Davallia solida var. solida (G. Forster, 1786) Swartz, 1801
Description
Rhizome without the scales 4-14 mm in diametre, generally not white waxy (D. solida Rhizome1, D. solida Rhizome2). Scales red-brown or nearly black (the peltate base black, persistent when the rest of the scale is shed) with pale border from base to apex, narrowed evenly towards the apex or above the much broader base evenly narrowed towards apex, not or seldom curling backward, bearing multiseptate hairs at least when young (hairs at least at apex of young scales, c. 1 mm long, woolly), peltate, 5-10 mm long by 1-1.2 mm broad. Stipes pale, adaxially grooved, 9-35 cm long, glabrous or with few scales. Lamina compound (D. solida Habitus2), bipinnate or tripinnate towards base and in the middle part, deltoid and broadest towards base, glabrous (sometimes with hairs on junction of rachis and petiolule), 15-90 cm long by 21-40 cm broad, not or slightly dimorphous. Longest petiolules 5-25 mm long. Pinnae linear-triangular or narrowly ovate. Longest pinnae 11-28 cm long by 6-15 cm broad. Pinnules of at least the larger pinnae anadromous, deltoid or rhomboid. Longest pinnules 40-100 mm long by 15-80 mm broad. Ultimate leaflets linear oblong or rhomboid, lobed almost to the midrib, or only shallowly lobed (in bipinnate leaves the ultimate segments shallowly lobed). Ultimate segments 10-40 mm long by 3-17 mm broad. Upper ridge at the junction of the costa and pinna-rachis not swollen. Leaf axes glabrous (often hairs at junction of petiolules). Margins of the lamina of each leaflet not thickened. Veins in sterile ultimate lobes pinnate, reaching the margin or not. False veins not present. Sori separate, borne several on a segment at the forking point of veins. Indusium also attached along the sides, pouch-shaped, oblong, longer than wide, 1.2-2 mm long by 0.5-1 mm broad, upper margin not elongated, truncate or slightly rounded, separated from or even with lamina margin (D. s. solida SEM, picture of indusia). Lamina generally not extending into teeth beyond a sorus, or (sometimes) only at the outside.
Distribution
Continental Asia: Sri Lanka (2 coll.); India (Assam, Khasia 1 coll., Andaman Islands 3 coll., Nicobar Islands 2 coll.); Burma (3 coll.); Thailand (many coll.); Cambodia (4 coll.); China (Yunnan 4 coll., Kwangsi 3 coll., Taiwan many coll.); Vietnam (Tonkin 3 coll., Cochinchina 2 coll.).

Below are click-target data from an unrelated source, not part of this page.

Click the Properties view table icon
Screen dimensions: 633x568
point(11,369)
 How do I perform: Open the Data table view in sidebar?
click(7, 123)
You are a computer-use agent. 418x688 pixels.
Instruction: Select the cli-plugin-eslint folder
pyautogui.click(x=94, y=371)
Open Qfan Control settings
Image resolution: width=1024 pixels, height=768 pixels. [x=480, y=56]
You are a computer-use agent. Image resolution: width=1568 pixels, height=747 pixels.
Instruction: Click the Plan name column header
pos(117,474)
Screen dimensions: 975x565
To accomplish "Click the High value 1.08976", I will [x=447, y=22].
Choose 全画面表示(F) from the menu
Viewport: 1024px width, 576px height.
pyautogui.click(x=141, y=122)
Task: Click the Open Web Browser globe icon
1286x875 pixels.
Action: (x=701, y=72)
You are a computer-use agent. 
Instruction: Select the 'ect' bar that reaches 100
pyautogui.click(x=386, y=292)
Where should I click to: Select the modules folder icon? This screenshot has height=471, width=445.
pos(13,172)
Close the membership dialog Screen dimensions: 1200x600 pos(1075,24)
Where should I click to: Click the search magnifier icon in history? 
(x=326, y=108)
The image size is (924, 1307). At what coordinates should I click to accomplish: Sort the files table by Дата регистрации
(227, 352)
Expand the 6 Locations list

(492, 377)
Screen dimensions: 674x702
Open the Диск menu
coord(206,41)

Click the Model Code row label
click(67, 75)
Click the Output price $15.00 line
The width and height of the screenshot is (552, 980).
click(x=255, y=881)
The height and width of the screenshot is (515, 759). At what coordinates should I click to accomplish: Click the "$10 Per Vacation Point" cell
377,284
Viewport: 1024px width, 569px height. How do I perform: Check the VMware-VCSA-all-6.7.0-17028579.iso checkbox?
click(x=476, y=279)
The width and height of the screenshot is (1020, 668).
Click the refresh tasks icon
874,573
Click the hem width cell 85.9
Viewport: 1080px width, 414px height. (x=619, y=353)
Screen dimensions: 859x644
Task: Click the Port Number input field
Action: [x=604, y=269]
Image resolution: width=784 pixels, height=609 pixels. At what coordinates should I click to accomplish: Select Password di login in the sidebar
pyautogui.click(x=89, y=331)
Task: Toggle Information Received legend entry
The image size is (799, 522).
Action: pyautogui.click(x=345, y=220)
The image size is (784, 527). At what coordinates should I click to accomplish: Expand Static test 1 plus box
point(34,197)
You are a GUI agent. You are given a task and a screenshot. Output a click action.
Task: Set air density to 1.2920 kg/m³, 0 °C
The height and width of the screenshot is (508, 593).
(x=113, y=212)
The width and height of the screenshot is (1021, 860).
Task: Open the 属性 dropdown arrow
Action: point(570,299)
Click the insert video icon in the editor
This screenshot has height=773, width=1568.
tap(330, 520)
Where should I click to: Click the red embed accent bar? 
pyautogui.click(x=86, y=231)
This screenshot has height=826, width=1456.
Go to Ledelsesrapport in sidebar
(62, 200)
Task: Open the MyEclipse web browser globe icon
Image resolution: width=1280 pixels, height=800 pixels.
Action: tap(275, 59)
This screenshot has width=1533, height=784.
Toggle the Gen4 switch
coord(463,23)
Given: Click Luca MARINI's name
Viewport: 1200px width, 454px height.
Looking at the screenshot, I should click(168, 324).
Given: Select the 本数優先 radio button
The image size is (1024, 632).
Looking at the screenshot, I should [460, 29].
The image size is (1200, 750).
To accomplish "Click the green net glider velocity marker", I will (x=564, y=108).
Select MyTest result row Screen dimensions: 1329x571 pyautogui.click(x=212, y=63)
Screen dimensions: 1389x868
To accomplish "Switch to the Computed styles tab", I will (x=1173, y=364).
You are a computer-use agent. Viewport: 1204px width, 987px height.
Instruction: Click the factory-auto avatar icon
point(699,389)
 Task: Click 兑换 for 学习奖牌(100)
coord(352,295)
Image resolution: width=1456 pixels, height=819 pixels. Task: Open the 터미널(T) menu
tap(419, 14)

Malesia: Sumatra (many coll.); Malay Peninsula (many coll.); Anambas and Natuna Islands (2 coll.); Java (many coll.); Lesser Sunda Islands (Sumba 1 coll., Flores 3 coll.); Borneo (Sarawak 5 coll., Brunei 1 coll., Sabah 5 coll., Kalimantan Selatan 2 coll., Kalimantan Tengah 1 coll., Kalimantan Timur 9 coll.); Philippines and Moluccas (throughout common); New Guinea (Irian Jaya 8 coll., Papua New Guinea, many coll.).
Pacific: common from the Bismarck Archipelago to the Santa Cruz Islands, Samoa and the Society Islands and to Vanuatu, New Caledonia, Fiji, and Tonga.
Ecology
Epiphytic, epilithic on different kinds of rock, or terrestrial on different kinds of soil; as well in exposed places as in deep shadow, from open rocky places and savanna's to primary rain forest. Altitude 0-1500 m.
Note
Sometimes the leaf segments are very narrow and the plant resembles var. fejeensis.